Schwarzenegger, who was born in Austria the son of a police officer who belonged to the Nazi Party, waded into the crowd after his six-minute address, shaking hands and hugging the guests. He wrapped an arm around a tearful survivor of the Auschwitz prison camp, 74-year-old Helen Gorelik, who told him that she had been a captive of the Nazis when she was a girl.

“He was very passionate,” Gorelik said later. “And I felt like he almost had tears in his eyes. He held me very tight, and he didn’t let go for a few minutes.... I felt sort of a comfort.”

Amid the recent clashes between Israelis and Palestinians, some of the speakers urged support for Israel and called for a steely resolve in the face of religious extremists carrying out terrorist attacks.

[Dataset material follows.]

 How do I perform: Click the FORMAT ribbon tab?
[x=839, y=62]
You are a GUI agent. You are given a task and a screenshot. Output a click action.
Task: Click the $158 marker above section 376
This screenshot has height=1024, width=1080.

Rep. Tom Lantos, a Democrat from San Mateo, described Israel as leading “the global fight in their region against terrorism.” Lantos, himself a Holocaust survivor, predicted that the “civilized world” would prevail against “tyranny.”

“One does not compromise with evil,” he said. “One fights them.... We shall defeat them, and we will see a proud and free United States lead the civilized world in these early years of the 21st century, which, if we keep our sanity and our values, will be infinitely safer and less violent than the one that just concluded.”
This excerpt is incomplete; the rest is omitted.